Collected data entries
=====

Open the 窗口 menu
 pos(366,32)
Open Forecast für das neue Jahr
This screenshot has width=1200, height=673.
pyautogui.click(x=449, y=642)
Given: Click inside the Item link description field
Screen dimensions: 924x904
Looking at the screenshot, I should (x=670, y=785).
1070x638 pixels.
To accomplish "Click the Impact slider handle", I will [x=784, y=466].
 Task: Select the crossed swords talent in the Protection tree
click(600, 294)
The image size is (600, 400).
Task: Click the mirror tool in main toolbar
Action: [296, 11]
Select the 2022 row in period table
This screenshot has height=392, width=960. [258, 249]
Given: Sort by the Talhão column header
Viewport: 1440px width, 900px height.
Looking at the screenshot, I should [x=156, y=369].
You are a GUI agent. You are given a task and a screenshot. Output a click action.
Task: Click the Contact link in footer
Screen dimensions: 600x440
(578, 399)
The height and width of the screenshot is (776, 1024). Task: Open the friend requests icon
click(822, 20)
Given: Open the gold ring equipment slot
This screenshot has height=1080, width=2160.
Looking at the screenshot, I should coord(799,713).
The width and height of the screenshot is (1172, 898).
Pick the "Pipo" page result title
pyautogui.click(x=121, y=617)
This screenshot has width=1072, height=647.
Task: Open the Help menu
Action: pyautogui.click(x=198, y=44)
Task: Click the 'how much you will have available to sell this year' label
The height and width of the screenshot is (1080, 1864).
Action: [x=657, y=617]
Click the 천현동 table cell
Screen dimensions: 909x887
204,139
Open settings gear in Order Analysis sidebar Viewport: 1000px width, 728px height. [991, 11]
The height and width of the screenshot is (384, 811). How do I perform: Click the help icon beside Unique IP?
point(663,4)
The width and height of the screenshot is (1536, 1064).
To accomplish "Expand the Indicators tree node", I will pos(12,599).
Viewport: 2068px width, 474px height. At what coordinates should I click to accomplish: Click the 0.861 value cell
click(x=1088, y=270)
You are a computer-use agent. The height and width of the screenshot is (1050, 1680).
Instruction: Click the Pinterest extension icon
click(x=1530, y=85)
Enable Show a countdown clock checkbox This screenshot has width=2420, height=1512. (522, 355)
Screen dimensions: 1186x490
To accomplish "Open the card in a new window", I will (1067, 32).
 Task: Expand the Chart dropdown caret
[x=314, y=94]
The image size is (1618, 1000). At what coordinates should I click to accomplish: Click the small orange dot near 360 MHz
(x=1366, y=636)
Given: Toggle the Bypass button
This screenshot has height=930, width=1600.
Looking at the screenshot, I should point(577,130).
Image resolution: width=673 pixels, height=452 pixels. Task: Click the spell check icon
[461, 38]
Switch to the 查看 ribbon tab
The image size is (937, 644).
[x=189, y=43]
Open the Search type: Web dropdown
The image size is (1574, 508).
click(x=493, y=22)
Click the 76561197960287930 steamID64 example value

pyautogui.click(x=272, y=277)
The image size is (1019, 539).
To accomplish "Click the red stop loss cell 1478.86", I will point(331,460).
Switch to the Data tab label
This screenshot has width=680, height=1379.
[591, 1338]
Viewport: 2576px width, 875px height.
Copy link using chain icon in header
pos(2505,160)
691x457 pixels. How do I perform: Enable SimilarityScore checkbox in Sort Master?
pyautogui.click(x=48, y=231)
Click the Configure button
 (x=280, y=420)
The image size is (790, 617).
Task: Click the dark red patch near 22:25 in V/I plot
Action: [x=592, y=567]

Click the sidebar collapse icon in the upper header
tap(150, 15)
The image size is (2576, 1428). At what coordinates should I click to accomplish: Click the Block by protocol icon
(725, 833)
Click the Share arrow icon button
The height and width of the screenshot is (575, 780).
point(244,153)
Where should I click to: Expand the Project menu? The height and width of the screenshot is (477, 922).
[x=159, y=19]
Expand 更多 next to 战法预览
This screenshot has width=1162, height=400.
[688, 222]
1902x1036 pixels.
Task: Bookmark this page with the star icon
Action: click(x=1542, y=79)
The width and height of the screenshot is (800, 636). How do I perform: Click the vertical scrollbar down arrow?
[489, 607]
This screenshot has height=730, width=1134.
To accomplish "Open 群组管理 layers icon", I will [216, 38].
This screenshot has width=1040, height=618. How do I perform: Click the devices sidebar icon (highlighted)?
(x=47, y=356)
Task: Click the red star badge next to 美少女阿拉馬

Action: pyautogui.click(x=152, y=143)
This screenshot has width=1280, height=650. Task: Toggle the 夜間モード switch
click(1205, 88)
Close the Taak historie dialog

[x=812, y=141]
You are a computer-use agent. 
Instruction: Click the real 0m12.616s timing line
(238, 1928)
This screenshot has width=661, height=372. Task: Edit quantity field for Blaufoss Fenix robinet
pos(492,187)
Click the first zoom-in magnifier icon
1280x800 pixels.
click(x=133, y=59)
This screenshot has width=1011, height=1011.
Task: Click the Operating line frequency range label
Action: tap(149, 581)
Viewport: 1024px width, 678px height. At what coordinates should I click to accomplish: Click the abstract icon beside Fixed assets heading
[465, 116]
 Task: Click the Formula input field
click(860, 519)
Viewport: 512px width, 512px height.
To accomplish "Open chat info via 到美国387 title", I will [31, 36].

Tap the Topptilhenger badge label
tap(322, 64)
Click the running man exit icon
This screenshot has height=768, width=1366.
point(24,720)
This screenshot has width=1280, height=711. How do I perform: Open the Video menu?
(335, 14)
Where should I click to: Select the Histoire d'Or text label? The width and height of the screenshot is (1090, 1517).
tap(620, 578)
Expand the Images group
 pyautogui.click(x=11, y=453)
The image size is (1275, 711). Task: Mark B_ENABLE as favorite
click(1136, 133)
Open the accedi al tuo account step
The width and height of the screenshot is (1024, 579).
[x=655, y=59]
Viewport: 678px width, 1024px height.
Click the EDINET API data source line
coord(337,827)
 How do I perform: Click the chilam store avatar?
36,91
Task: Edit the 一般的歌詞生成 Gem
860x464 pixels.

=====

**Action item:**
Quote only the lines from the line containing "Expand the Images group" through the end of the entries, keeping the first and the last.

**Completed exercise:**
Expand the Images group
 pyautogui.click(x=11, y=453)
The image size is (1275, 711). Task: Mark B_ENABLE as favorite
click(1136, 133)
Open the accedi al tuo account step
The width and height of the screenshot is (1024, 579).
[x=655, y=59]
Viewport: 678px width, 1024px height.
Click the EDINET API data source line
coord(337,827)
 How do I perform: Click the chilam store avatar?
36,91
Task: Edit the 一般的歌詞生成 Gem
860x464 pixels.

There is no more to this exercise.